With Gnu or FreeBSD sort
, you can do it as follows;
sort -k1,1 -k2,2g file | sort -k1,1g -su
The first sort
sorts the file into order by first and then second column value. The second sort
uniquifies the file (-u
) using only the first column to determine uniqueness. It also uses the -s
flag to guarantee that the second column is still in order. In both cases, the sort uses the -g
flag when it matters (see below), which does general numeric comparison, unlike the Posix-standard -n
flag which only compares leading integers.

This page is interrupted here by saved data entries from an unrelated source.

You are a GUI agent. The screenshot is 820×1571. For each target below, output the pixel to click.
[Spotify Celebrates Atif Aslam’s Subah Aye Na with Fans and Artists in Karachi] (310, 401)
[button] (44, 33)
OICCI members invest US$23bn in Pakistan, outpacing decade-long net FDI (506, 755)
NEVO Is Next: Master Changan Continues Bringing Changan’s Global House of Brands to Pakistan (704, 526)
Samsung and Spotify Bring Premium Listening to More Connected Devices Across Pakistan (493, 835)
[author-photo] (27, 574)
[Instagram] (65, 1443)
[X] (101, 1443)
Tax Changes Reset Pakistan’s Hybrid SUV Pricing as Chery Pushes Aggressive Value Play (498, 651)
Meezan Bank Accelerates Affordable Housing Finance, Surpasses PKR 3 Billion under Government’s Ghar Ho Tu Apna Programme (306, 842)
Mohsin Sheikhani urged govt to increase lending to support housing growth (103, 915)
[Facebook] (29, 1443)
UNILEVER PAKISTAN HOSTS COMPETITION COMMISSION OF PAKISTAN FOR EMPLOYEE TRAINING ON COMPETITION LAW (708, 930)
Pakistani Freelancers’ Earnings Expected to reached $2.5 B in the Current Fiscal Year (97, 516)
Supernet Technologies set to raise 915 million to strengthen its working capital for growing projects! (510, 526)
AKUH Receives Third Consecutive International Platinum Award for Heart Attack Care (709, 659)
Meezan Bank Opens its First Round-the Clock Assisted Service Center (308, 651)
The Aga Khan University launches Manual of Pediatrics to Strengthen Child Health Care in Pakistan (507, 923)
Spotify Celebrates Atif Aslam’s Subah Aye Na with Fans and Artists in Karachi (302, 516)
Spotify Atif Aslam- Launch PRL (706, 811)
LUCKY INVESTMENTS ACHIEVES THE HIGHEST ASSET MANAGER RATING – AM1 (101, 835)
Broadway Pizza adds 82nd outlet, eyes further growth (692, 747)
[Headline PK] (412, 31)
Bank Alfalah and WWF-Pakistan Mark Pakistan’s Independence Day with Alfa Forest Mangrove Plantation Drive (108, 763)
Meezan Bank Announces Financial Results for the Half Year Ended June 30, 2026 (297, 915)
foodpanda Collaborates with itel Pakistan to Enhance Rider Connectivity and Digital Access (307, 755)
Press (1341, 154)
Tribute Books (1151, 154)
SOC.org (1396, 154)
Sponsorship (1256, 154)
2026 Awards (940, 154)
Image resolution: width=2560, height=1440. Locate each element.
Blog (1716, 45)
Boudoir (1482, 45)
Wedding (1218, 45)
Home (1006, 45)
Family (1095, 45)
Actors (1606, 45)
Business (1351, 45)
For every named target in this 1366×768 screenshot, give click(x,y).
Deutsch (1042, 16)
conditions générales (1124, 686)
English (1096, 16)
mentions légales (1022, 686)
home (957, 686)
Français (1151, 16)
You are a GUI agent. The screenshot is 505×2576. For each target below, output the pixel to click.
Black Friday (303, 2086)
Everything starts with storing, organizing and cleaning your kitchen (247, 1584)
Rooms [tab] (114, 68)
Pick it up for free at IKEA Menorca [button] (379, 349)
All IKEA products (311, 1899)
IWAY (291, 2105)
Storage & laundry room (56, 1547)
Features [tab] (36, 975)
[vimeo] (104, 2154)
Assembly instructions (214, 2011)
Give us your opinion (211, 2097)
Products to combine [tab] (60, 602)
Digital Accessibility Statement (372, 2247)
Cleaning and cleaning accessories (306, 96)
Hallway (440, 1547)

Performance note: (And thanks to OP for spurring me to do the measurements):
Leaving the g
off of -k1,1
in the first sort is not a typo; it actually considerably speeds the sort up (on large files, with Gnu sort). Standard or integer (-n
) sorts are much faster than general numeric sorts, perhaps 10 times as fast. However, all key types are about twice as fast for files which are "mostly sorted". For more-or-less uniformly sampled random numbers, a lexicographic sort is a close approximation to a general numeric sort; close enough that the result shows the "mostly sorted" speed-up.
It would have been possible to only sort by the second field in the first sort: sort -k2,2g file | sort -k1,1g -su
but this is much slower, both because the primary sort in the first pass is general numeric instead of lexicographic and because the file is no longer mostly sorted for the second pass.
Here's just one sample point, although I did a few tests with similar results. The input file consists of 299,902 lines, each containing two numbers in the range 0 to 1,000,000, with three decimal digits. There are precisely 100,000 distinct numbers in the first column; each appears from one to five times with different numbers in the second column. (All numbers in the second column are distinct, as it happens.)
All timings were collected with bash's time
verb, taking the real (wallclock) time. (Sort multithreads nicely so the user time was always greater).
With the first column correctly sorted and the second column randomised:
sort -k1,1 -k2,2g sorted | sort -k1,1g -su 1.24s
sort -k1,1g -k2,2g sorted | sort -k1,1g -su 1.78s
sort -k2,2g sorted | sort -k1,1g -su 3.00s
With the first column randomised:
sort -k1,1 -k2,2g unsorted | sort -k1,1g -su 1.42s
sort -k1,1g -k2,2g unsorted | sort -k1,1g -su 2.19s
sort -k2,2g unsorted | sort -k1,1g -su 3.01s